Task statement: Print the following material line for line, changing nothing.

▬▬▬▬▬▬

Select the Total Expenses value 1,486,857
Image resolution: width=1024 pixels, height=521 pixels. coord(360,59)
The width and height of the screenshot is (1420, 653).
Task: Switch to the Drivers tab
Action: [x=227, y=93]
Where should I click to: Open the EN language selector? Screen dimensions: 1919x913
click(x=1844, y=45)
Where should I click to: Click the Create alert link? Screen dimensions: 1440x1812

▬▬▬▬▬▬

Solution to this problem:
Select the Total Expenses value 1,486,857
Image resolution: width=1024 pixels, height=521 pixels. coord(360,59)
The width and height of the screenshot is (1420, 653).
Task: Switch to the Drivers tab
Action: [x=227, y=93]
Where should I click to: Open the EN language selector? Screen dimensions: 1919x913
click(x=1844, y=45)
Where should I click to: Click the Create alert link? Screen dimensions: 1440x1812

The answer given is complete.